EXCERPT TO READ:
__________

Good Boy (2023)

Scandinavian cinema has a distinctly fucked up sense of humor to it, so it’s not surprising that two of the year’s best black comedies have been released out of Norway.  Kristoffer Borgli’s debut feature Sick of Myself (in which an art-world narcissist medically self-harms for media attention) is the higher profile of the two, already landing the director a buzzy follow-up starring Nic Cage (in Dream Scenario).  By contrast, the darkly comic Tinder thriller Good Boy is a much smaller, limited production – restricted to just four characters shooting in four sparse locales.  Despite earning a few key critical accolades on the festival circuit (including a coveted spot-on John Waters’s Best Films of the Year list), Sick of Myself is hardly an MCU-scale cultural behemoth worth rooting against in favor of its underfunded underdog.  Still, running only 75 minutes and released to zero fanfare, Good Boy is a fucked up little Norwegian romance drama worth championing for its minor, muted victories, at least so director Viljar Bøe might be able to torture audiences on a much bigger scale in his next production.  There’s plenty of dark Norwegian humor to go around.

Good Boy might not have a professional-level budget, but it does have a killer hook.  It’s a story of unethical puppy play, pulling some uneasy laughs and genuine chills out of the basic discomfort of stumbling into someone else’s elaborate kink scene without context or warning.  After scoring a successful Tinder date with a legitimate millionaire, an unsuspecting Psychology student is introduced to her new beau’s unconventional pet: a human man who spends 24/7 in a dog costume.  Any cautious probing about the weirdness of keeping a human being as a house pet is outright dismissed by the Norwegian Psycho; he responds to reasonable questions like “What’s his deal?” with “He’s a dog.”  Of course, because this is a movie, it turns out the dog’s deal is much sicker than that, and his loving captivity within the millionaire’s household turns out to be less voluntary & consensual than initially let on.  Much less.  The story gradually devolves into full-on torture porn from there, but much in the way that the equivalent American dating-app thriller Fresh did last year: maintaining a wicked sense of humor throughout.  It’s all one big joke about dating a total control freak; he just happens to be a very specific kind of freak.

__________

ENTRIES PROVIDED:

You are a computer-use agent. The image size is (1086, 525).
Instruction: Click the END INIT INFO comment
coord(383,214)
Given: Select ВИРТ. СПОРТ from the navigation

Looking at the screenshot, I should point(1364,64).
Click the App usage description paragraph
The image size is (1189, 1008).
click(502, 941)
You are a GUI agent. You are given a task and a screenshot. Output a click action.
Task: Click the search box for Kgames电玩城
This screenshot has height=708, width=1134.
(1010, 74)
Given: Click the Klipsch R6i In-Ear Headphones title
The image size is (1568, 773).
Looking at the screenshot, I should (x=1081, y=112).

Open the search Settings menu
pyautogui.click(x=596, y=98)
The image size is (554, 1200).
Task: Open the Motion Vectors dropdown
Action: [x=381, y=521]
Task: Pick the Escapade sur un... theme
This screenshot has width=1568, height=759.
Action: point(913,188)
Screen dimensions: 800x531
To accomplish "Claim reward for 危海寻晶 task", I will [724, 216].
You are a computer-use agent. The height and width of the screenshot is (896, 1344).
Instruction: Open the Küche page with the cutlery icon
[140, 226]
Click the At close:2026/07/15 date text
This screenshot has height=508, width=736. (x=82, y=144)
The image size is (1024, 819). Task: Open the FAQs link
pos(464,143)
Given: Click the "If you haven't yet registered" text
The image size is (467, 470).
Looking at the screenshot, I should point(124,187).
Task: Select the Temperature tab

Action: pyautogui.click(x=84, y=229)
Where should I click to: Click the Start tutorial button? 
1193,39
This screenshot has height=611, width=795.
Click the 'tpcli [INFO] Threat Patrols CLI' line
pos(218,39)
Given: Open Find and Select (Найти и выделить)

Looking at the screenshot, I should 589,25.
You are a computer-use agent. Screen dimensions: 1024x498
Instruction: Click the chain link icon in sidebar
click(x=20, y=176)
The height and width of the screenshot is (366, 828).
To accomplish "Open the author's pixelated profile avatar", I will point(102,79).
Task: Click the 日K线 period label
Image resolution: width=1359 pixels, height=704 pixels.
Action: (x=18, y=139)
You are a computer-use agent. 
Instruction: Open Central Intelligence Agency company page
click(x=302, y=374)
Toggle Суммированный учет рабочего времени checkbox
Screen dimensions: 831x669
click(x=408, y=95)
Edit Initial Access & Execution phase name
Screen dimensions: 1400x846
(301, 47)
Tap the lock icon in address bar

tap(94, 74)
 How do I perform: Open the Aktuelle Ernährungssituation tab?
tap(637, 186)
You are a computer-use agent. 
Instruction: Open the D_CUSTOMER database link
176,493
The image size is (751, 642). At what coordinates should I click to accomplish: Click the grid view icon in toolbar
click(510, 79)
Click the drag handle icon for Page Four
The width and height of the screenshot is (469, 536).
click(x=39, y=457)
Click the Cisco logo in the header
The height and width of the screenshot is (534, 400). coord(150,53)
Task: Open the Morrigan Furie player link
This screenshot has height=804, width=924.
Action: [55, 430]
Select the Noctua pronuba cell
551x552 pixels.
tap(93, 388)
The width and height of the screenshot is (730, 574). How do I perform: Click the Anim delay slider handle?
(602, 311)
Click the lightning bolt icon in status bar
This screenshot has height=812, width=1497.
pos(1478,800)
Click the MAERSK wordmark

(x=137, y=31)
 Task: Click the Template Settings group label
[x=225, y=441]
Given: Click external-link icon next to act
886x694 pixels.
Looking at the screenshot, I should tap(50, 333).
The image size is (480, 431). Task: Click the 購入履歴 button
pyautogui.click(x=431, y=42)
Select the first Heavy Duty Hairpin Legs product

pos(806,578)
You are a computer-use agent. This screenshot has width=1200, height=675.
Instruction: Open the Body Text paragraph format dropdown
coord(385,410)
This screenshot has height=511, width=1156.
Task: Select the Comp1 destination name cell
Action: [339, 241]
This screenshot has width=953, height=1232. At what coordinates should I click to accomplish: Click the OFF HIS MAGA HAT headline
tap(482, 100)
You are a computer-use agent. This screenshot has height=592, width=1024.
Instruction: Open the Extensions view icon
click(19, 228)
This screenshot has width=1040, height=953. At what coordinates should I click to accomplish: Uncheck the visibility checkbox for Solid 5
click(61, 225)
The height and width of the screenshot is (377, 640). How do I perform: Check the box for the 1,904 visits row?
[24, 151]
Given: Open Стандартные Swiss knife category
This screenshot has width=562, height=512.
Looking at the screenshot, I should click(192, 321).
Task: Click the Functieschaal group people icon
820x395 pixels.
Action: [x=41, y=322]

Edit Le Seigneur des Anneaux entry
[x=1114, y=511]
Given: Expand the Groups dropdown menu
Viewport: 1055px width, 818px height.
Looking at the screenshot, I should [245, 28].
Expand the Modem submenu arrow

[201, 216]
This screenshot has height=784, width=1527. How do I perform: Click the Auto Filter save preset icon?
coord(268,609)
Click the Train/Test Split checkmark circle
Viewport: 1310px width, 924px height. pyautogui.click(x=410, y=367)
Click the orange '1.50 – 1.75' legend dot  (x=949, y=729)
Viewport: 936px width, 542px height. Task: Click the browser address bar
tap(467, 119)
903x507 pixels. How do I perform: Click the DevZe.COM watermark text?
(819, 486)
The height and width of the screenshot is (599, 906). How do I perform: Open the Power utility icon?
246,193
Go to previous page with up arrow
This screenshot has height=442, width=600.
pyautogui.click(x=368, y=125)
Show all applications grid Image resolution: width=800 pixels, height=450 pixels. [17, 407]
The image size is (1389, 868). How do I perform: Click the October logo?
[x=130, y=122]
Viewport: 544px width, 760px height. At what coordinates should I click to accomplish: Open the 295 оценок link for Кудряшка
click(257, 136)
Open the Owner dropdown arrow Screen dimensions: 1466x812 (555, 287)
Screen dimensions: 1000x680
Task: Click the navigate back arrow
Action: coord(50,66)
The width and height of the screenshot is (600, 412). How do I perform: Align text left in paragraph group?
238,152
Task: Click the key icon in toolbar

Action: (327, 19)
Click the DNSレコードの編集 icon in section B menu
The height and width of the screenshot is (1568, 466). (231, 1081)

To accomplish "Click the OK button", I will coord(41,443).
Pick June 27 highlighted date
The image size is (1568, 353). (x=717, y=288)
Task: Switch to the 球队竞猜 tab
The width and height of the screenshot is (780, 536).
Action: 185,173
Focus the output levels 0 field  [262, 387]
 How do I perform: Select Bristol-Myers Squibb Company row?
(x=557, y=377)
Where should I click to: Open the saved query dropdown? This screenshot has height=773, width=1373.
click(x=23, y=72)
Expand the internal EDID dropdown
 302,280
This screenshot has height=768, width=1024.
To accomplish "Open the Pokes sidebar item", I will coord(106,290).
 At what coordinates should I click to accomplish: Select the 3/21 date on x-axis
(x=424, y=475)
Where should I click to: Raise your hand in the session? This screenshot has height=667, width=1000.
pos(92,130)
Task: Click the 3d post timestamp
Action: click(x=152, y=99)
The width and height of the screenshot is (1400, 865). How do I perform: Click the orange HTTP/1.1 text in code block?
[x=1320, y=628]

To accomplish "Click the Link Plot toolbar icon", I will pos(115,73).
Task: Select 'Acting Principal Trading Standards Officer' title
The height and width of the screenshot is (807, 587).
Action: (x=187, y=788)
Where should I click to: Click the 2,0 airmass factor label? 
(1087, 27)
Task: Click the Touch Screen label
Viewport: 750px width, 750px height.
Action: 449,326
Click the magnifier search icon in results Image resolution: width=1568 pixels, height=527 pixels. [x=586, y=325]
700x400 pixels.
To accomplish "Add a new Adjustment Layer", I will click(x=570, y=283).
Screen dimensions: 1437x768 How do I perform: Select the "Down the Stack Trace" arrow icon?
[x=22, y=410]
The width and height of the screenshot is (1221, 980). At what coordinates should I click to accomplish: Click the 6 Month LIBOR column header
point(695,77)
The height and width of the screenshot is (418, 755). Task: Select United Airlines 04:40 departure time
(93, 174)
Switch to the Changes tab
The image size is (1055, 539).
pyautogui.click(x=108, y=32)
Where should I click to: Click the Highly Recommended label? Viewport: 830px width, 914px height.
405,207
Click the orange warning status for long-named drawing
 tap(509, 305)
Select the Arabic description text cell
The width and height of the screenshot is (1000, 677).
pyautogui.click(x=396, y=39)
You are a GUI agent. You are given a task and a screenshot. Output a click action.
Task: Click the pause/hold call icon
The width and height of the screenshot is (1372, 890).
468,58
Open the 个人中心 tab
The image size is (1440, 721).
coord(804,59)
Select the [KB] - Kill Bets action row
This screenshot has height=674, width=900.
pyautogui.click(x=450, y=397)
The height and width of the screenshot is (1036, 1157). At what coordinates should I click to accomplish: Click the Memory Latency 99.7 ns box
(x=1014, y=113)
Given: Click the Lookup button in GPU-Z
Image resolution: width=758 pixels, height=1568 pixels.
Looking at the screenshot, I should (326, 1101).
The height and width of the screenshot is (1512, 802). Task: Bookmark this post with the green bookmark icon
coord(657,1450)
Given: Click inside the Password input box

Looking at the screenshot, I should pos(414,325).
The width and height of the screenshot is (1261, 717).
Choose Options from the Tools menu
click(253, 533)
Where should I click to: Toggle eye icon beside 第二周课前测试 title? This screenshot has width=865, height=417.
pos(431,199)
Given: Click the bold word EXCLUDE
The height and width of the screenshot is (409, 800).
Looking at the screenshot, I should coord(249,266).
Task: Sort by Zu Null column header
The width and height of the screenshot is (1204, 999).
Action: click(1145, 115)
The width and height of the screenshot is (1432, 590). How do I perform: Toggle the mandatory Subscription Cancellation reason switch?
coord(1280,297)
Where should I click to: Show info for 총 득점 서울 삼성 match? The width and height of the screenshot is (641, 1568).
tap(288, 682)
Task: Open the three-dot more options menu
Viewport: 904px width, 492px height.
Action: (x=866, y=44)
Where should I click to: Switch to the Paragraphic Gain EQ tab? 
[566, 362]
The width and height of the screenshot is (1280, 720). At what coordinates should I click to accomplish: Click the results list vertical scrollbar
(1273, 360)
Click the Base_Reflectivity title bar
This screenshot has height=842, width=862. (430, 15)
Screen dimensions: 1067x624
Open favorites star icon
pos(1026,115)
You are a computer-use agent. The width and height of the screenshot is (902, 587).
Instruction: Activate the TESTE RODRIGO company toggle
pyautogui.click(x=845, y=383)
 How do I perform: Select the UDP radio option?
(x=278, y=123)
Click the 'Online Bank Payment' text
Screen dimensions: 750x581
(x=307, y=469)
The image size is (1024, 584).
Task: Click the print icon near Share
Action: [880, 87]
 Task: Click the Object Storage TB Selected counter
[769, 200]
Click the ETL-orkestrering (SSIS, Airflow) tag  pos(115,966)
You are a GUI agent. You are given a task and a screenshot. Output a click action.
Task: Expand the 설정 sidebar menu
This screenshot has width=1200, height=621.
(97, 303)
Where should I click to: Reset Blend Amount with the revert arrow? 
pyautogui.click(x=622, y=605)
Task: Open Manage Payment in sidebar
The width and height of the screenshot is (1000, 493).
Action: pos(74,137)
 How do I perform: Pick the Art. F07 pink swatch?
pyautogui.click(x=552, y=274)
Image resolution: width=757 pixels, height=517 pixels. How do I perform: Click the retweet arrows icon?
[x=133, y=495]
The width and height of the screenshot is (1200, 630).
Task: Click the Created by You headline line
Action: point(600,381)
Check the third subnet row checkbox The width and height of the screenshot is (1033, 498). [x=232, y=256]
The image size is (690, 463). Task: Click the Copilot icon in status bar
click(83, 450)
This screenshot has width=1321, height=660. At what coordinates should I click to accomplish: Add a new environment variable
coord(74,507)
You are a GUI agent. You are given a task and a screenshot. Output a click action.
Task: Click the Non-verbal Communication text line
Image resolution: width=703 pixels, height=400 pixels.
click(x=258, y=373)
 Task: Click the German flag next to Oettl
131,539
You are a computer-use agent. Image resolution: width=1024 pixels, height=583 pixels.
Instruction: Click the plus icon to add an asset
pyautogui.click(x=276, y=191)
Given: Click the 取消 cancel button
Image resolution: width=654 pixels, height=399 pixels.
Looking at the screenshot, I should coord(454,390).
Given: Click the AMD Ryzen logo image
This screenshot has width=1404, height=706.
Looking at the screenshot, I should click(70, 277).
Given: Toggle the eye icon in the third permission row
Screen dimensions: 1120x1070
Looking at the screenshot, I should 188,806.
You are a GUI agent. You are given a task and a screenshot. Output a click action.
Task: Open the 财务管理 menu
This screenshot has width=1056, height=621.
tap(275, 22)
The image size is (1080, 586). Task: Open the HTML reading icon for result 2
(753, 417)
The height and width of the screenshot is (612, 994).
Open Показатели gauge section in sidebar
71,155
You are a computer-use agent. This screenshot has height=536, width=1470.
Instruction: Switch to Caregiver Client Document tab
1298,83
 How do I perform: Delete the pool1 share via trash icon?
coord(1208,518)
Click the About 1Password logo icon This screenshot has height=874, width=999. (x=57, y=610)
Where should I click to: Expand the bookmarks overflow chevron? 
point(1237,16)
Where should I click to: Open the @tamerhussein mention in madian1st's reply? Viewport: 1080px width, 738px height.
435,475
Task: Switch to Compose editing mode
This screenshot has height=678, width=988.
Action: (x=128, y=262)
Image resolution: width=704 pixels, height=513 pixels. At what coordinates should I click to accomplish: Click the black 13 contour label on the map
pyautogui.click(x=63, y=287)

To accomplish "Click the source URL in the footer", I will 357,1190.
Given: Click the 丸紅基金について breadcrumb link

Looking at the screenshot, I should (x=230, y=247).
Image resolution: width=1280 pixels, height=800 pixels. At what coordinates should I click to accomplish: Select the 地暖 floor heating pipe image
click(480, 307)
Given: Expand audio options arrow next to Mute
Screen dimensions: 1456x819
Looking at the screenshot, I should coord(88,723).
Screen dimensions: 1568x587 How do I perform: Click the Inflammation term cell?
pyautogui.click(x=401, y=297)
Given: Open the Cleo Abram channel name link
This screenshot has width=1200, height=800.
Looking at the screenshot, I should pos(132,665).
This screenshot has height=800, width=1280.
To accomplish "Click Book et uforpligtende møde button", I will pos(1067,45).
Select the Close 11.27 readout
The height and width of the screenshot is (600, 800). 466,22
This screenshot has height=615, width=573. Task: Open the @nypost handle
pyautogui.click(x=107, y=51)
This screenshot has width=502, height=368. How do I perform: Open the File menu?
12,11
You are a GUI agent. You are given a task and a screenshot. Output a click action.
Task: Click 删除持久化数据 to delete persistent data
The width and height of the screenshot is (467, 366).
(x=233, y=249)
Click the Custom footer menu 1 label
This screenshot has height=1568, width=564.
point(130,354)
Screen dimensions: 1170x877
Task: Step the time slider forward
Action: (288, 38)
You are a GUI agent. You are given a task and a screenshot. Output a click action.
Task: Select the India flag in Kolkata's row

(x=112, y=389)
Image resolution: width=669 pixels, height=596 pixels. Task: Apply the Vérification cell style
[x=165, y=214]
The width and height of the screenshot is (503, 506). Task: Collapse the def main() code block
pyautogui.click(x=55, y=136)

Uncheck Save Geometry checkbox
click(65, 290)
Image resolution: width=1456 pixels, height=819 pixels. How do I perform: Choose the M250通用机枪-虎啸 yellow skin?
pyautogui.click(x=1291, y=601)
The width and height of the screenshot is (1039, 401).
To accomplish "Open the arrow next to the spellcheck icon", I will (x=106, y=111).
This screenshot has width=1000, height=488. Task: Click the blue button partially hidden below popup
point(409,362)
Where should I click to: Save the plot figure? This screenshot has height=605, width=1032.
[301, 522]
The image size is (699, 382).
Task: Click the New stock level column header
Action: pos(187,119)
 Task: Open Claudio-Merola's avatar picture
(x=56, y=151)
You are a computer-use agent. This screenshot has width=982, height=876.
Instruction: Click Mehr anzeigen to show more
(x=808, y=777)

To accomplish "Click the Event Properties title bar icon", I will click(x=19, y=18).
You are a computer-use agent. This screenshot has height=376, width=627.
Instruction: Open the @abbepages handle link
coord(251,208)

__________

ABOUT THIS TASK: Proceed with the review of the Norwegian film Good Boy, starting right after its last sentence. Nothing in the material is needed here.

TASK OUTPUT:
For all of its kink-scene iconography, Good Boy is less about the degenerate amorality of real-life puppy players than it is about the violent amorality of stubbornly Conservative thinkers, recalling the sickly domesticity of recent titles like Swallow & Hatching.  It dodges a lot of the kink-shaming implications of its premise by doubling down on something we can all agree on: the ultra-wealthy are the world’s true degenerate freaks.  It undeniably banks on the viewer’s kneejerk discomfort with other people’s private kink play scenarios, though, drawing just as much terror out of the human-dog’s elaborate furry costuming (his mask has a hinged jaw!) as it does out of the violence that keeps him living the fantasy.  Speaking personally, the movie didn’t change the way I think about narcissist millionaires, trad homesteaders, or proudly kinky puppy players.  However, it did change how I interacted with my dog for the next couple days, causing me to pause while feeding her, pilling her, and getting her ready for bed to consider just how strange of a relationship we have on either side of the pet-owner divide.  It may not be an especially deep movie, thematically, but it still made something familiar & routine feel totally alien & horrific in its immediate afterglow, which is all I can really ask for out of a prankish, low-budget horror movie.